As parotid lumps are common, it is always important to have a surgical sieve. Early correct diagnosis is crucial in conditions such as angiosarcomas. Differential diagnoses of parotid lumps include pleomorphic adenoma, Warthin’s tumor, adenoid cystic carcinoma, lymph node metastasis from the scalp or face, mucoepidermoid carcinoma, lymphoma, infection, sialocele. Other reported differential diagnoses of angiosarcomas in the parotid region include haemangiomas, Kaposi sarcomas, and pyogenic granulomas.[10]
We present a rare case of primary non-radiation-induced angiosarcoma of the parotid with epithelioid morphology which was highly aggressive and needed a second opinion for its histological characteristics. We discuss the presentation, imaging, diagnosis, characteristics, and pathway of this case.
Declaration of patient consent
The authors certify that they have obtained all appropriate patient consent forms. In the form the patient (s) has/have given his/her/their consent for his/her/their images and other clinical information to be reported in the journal.
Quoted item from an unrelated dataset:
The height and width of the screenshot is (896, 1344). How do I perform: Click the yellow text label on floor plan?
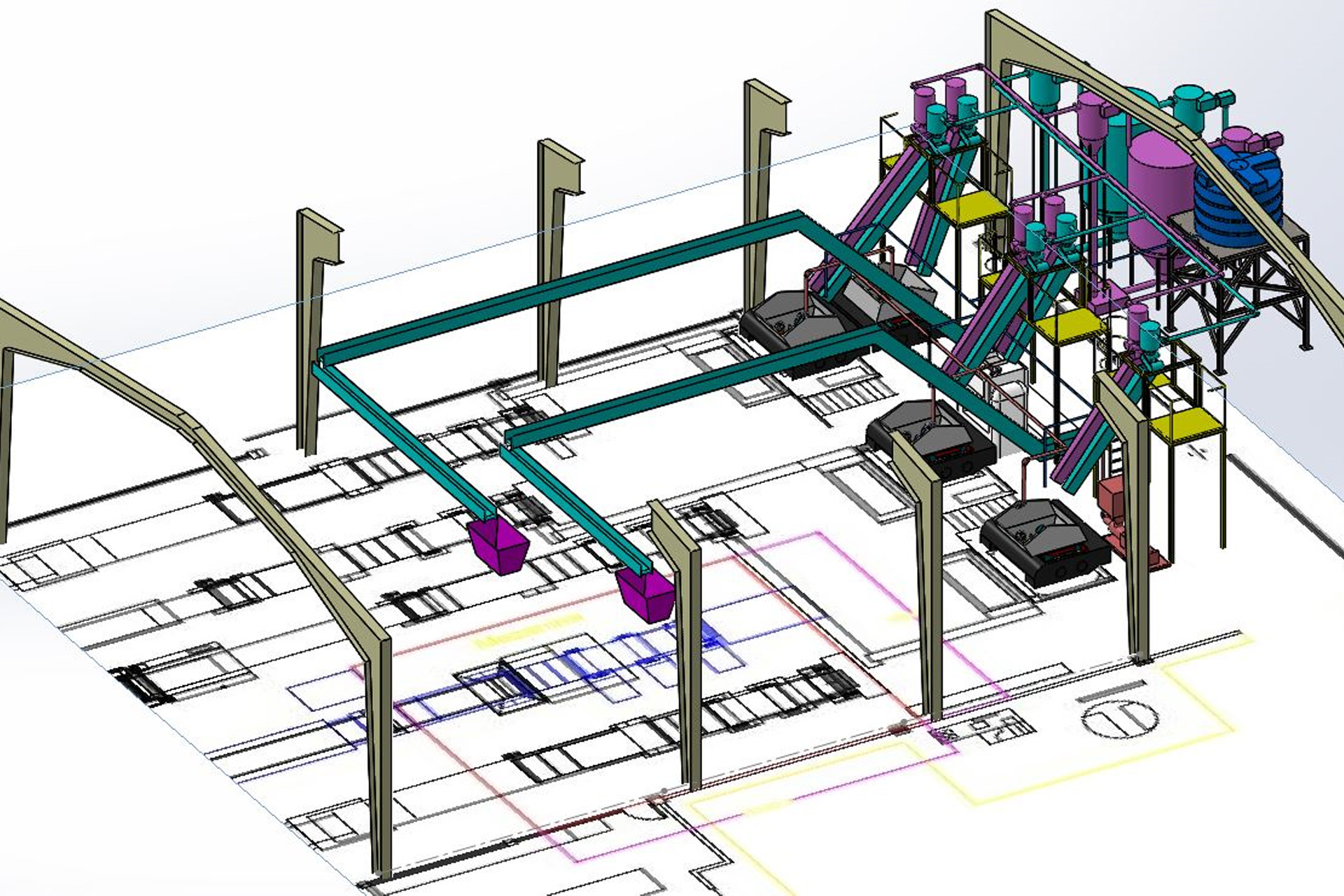click(528, 631)
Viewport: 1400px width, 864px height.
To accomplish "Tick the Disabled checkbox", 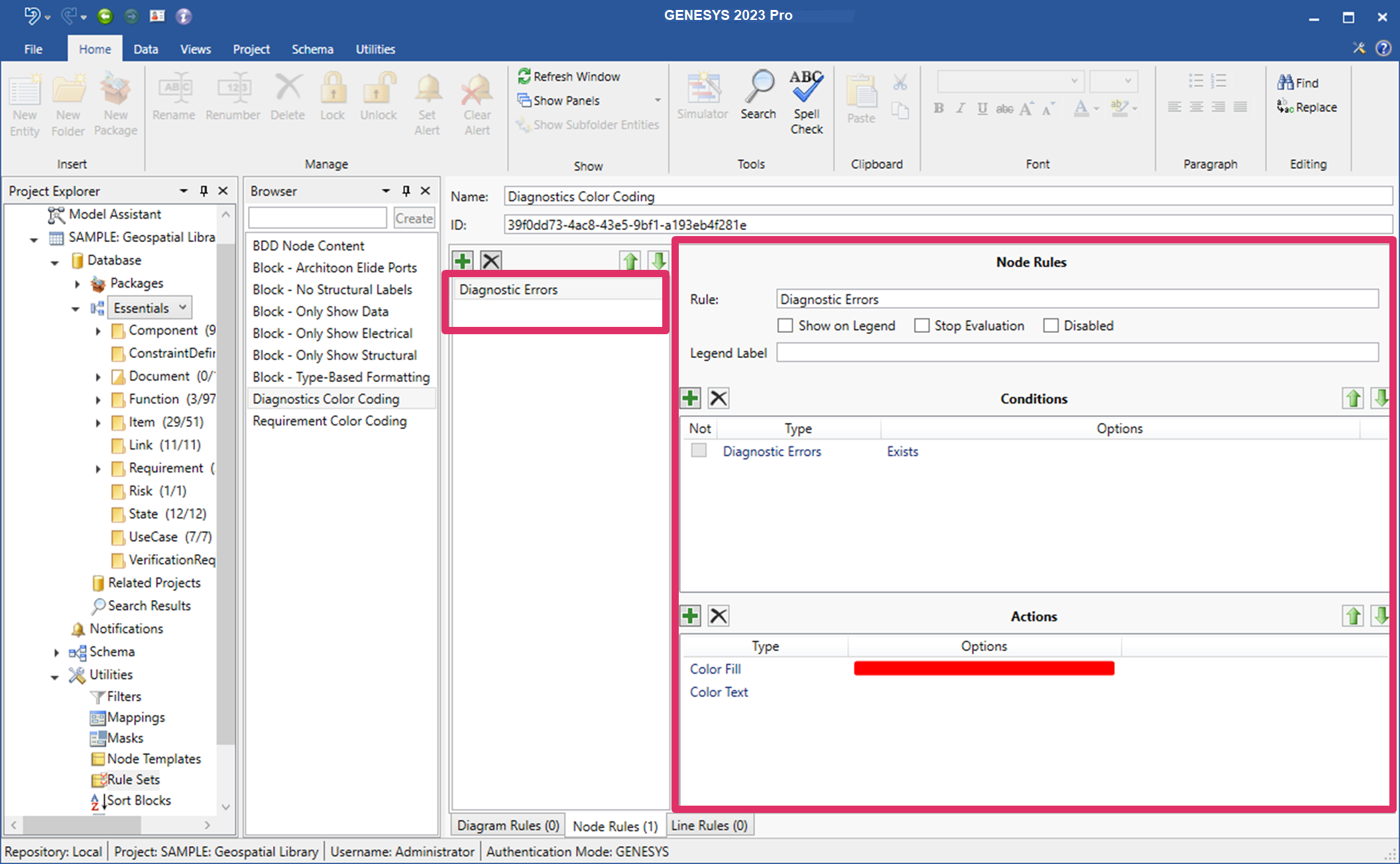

The patients understand that their names and initial s will not be published and due efforts will be made to conceal their identity, but anonymity cannot be guaranteed.
Financial support and sponsorship
Nil.
Conflicts of interest
There are no conflicts of interest.
*This case was presented as an oral presentation at the fourth Edition International Conference on Dentistry and Oral Health on September 2021 (online due to COVID-19).